Guidance regarding use of an external CA with Puppet

About this document
  • Product: Puppet Enterprise
  • Document version: 1.0
  • Release date: 26 Feb 2020

Guidance

Puppet supports the use of an intermediate certificate authority issued by an existing PKI today purely as a convenience. The accommodation is meant to support those customers who have existing CAs, the ability to issue an intermediate certificate authority from them, and who may be administratively advantaged by doing so. Such an advantage would only be a procedural or policy benefit; there is no technical advantage or security benefit to Puppet linking back to an organization's central X.509 CA.

In point of fact, linking Puppet’s PKI to an organization’s central CA may be a lower security stance than leaving Puppet’s internal PKI fully self-contained. A Puppet agent or server certificate with a link back to a central CA has a small but non-zero potential to become part of an attack on poorly configured 3rd party SSL clients configured to trust the central root. If Puppet’s PKI is instead fully isolated and not trusted by any 3rd party systems, even this remote possibility of exploitation is eliminated.

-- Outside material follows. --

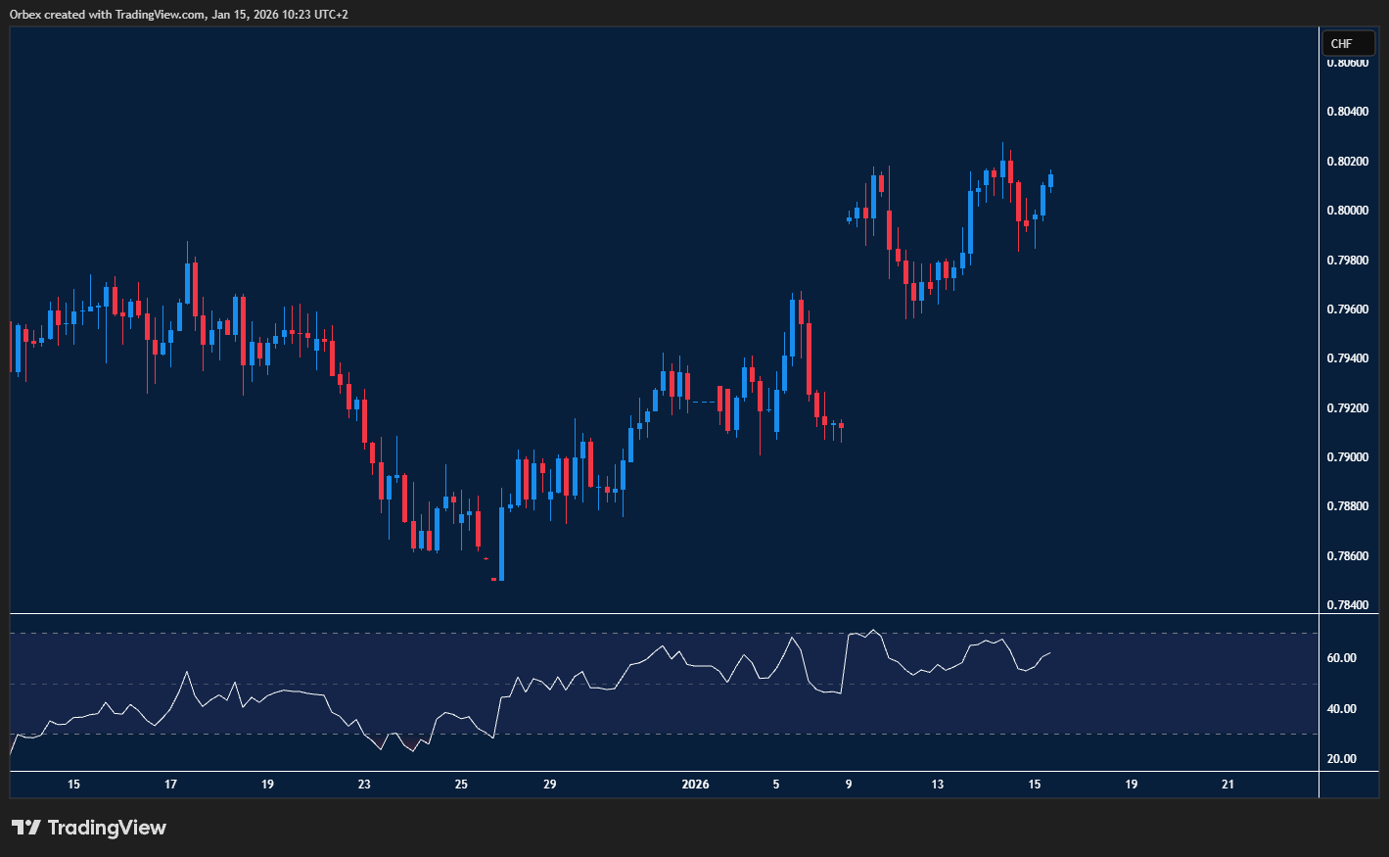Click the TradingView logo icon
Image resolution: width=1389 pixels, height=857 pixels.
(x=26, y=828)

Whatever certificate authority (or intermediate certificate authority) Puppet uses, that certificate authority SHOULD NOT be trusted by any systems or persons outside of the Puppet server-to-agent trust relationship(s). In the event that using an intermediate certificate authority issued by a central root does not provide a specific administrative or maintenance benefit to a customer (typically it does not), Puppet's guidance is to NOT link Puppet's PKI with a central certificate authority, and to use Puppet’s internal, isolated PKI instead.